Rewrite the listing below, swapping every "chevron" for "caret" and leaving everything else untouched.
** Start of Given records **
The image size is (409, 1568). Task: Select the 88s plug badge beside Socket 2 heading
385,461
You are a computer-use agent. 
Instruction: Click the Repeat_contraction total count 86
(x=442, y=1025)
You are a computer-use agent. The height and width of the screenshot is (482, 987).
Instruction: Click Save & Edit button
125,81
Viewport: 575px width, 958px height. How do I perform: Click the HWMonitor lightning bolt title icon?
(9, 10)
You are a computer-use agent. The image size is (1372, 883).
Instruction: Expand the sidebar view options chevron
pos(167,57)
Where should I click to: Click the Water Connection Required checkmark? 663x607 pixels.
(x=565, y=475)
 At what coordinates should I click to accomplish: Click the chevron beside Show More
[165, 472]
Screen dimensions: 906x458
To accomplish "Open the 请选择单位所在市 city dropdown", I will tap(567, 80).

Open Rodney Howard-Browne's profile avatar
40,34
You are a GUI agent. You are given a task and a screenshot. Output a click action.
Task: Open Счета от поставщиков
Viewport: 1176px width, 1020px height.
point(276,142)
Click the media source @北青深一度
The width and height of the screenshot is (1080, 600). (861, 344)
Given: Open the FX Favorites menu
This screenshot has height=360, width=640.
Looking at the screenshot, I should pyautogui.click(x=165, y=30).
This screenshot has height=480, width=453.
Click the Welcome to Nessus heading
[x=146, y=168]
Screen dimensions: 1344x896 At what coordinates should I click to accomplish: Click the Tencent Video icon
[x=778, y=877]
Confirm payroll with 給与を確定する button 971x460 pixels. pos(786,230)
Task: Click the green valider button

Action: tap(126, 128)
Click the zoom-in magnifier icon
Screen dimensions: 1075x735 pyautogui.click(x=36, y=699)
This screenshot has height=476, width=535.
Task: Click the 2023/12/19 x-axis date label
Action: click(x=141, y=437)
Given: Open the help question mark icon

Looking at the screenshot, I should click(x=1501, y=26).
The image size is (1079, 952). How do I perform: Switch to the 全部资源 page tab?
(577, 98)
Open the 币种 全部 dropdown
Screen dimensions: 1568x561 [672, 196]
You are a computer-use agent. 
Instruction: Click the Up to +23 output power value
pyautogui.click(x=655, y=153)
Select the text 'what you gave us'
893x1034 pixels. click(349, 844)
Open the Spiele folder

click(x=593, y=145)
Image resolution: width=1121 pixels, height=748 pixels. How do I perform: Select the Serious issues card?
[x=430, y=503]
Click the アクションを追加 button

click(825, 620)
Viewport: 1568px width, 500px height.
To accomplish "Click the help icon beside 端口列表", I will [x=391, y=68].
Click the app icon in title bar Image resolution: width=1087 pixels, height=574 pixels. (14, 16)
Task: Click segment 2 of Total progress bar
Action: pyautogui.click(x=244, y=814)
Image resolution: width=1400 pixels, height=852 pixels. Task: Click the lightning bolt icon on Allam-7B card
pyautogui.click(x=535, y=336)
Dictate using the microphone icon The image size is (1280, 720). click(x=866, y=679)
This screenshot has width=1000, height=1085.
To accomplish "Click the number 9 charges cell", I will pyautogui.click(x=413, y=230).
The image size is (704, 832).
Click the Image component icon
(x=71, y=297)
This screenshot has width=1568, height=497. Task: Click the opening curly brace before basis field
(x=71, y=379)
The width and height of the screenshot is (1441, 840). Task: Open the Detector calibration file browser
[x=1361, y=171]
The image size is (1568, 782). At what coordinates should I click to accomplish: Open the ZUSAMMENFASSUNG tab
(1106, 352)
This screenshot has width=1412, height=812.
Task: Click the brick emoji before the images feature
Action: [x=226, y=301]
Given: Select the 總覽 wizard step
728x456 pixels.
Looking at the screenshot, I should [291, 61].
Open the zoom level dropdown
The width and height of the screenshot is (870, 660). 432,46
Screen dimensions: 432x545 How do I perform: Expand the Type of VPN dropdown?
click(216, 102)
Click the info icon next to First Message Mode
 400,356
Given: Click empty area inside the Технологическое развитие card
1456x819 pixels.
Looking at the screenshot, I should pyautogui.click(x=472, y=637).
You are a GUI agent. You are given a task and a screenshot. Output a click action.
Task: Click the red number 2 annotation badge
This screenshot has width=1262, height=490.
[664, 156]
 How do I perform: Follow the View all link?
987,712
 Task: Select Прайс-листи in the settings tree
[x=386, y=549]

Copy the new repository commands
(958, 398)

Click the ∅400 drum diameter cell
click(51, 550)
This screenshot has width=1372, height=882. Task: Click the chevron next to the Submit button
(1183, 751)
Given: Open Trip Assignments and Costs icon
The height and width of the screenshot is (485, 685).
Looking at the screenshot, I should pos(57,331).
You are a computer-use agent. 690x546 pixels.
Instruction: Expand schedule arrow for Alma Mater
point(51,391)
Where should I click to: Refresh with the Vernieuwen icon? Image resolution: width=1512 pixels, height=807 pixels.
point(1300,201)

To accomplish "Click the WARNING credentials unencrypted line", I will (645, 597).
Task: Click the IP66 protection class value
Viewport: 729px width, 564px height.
** End of Given records **
* [Answer below]
The image size is (409, 1568). Task: Select the 88s plug badge beside Socket 2 heading
385,461
You are a computer-use agent. 
Instruction: Click the Repeat_contraction total count 86
(x=442, y=1025)
You are a computer-use agent. The height and width of the screenshot is (482, 987).
Instruction: Click Save & Edit button
125,81
Viewport: 575px width, 958px height. How do I perform: Click the HWMonitor lightning bolt title icon?
(9, 10)
You are a computer-use agent. The image size is (1372, 883).
Instruction: Expand the sidebar view options caret
pos(167,57)
Where should I click to: Click the Water Connection Required checkmark? 663x607 pixels.
(x=565, y=475)
 At what coordinates should I click to accomplish: Click the caret beside Show More
[165, 472]
Screen dimensions: 906x458
To accomplish "Open the 请选择单位所在市 city dropdown", I will tap(567, 80).

Open Rodney Howard-Browne's profile avatar
40,34
You are a GUI agent. You are given a task and a screenshot. Output a click action.
Task: Open Счета от поставщиков
Viewport: 1176px width, 1020px height.
point(276,142)
Click the media source @北青深一度
The width and height of the screenshot is (1080, 600). (861, 344)
Given: Open the FX Favorites menu
This screenshot has height=360, width=640.
Looking at the screenshot, I should pyautogui.click(x=165, y=30).
This screenshot has height=480, width=453.
Click the Welcome to Nessus heading
[x=146, y=168]
Screen dimensions: 1344x896 At what coordinates should I click to accomplish: Click the Tencent Video icon
[x=778, y=877]
Confirm payroll with 給与を確定する button 971x460 pixels. pos(786,230)
Task: Click the green valider button

Action: tap(126, 128)
Click the zoom-in magnifier icon
Screen dimensions: 1075x735 pyautogui.click(x=36, y=699)
This screenshot has height=476, width=535.
Task: Click the 2023/12/19 x-axis date label
Action: click(x=141, y=437)
Given: Open the help question mark icon

Looking at the screenshot, I should click(x=1501, y=26).
The image size is (1079, 952). How do I perform: Switch to the 全部资源 page tab?
(577, 98)
Open the 币种 全部 dropdown
Screen dimensions: 1568x561 [672, 196]
You are a computer-use agent. 
Instruction: Click the Up to +23 output power value
pyautogui.click(x=655, y=153)
Select the text 'what you gave us'
893x1034 pixels. click(349, 844)
Open the Spiele folder

click(x=593, y=145)
Image resolution: width=1121 pixels, height=748 pixels. How do I perform: Select the Serious issues card?
[x=430, y=503]
Click the アクションを追加 button

click(825, 620)
Viewport: 1568px width, 500px height.
To accomplish "Click the help icon beside 端口列表", I will [x=391, y=68].
Click the app icon in title bar Image resolution: width=1087 pixels, height=574 pixels. (14, 16)
Task: Click segment 2 of Total progress bar
Action: pyautogui.click(x=244, y=814)
Image resolution: width=1400 pixels, height=852 pixels. Task: Click the lightning bolt icon on Allam-7B card
pyautogui.click(x=535, y=336)
Dictate using the microphone icon The image size is (1280, 720). click(x=866, y=679)
This screenshot has width=1000, height=1085.
To accomplish "Click the number 9 charges cell", I will pyautogui.click(x=413, y=230).
The image size is (704, 832).
Click the Image component icon
(x=71, y=297)
This screenshot has width=1568, height=497. Task: Click the opening curly brace before basis field
(x=71, y=379)
The width and height of the screenshot is (1441, 840). Task: Open the Detector calibration file browser
[x=1361, y=171]
The image size is (1568, 782). At what coordinates should I click to accomplish: Open the ZUSAMMENFASSUNG tab
(1106, 352)
This screenshot has width=1412, height=812.
Task: Click the brick emoji before the images feature
Action: [x=226, y=301]
Given: Select the 總覽 wizard step
728x456 pixels.
Looking at the screenshot, I should [291, 61].
Open the zoom level dropdown
The width and height of the screenshot is (870, 660). 432,46
Screen dimensions: 432x545 How do I perform: Expand the Type of VPN dropdown?
click(216, 102)
Click the info icon next to First Message Mode
 400,356
Given: Click empty area inside the Технологическое развитие card
1456x819 pixels.
Looking at the screenshot, I should pyautogui.click(x=472, y=637).
You are a GUI agent. You are given a task and a screenshot. Output a click action.
Task: Click the red number 2 annotation badge
This screenshot has width=1262, height=490.
[664, 156]
 How do I perform: Follow the View all link?
987,712
 Task: Select Прайс-листи in the settings tree
[x=386, y=549]

Copy the new repository commands
(958, 398)

Click the ∅400 drum diameter cell
click(51, 550)
This screenshot has width=1372, height=882. Task: Click the caret next to the Submit button
(1183, 751)
Given: Open Trip Assignments and Costs icon
The height and width of the screenshot is (485, 685).
Looking at the screenshot, I should pos(57,331).
You are a computer-use agent. 690x546 pixels.
Instruction: Expand schedule arrow for Alma Mater
point(51,391)
Where should I click to: Refresh with the Vernieuwen icon? Image resolution: width=1512 pixels, height=807 pixels.
point(1300,201)

To accomplish "Click the WARNING credentials unencrypted line", I will (645, 597).
Task: Click the IP66 protection class value
Viewport: 729px width, 564px height.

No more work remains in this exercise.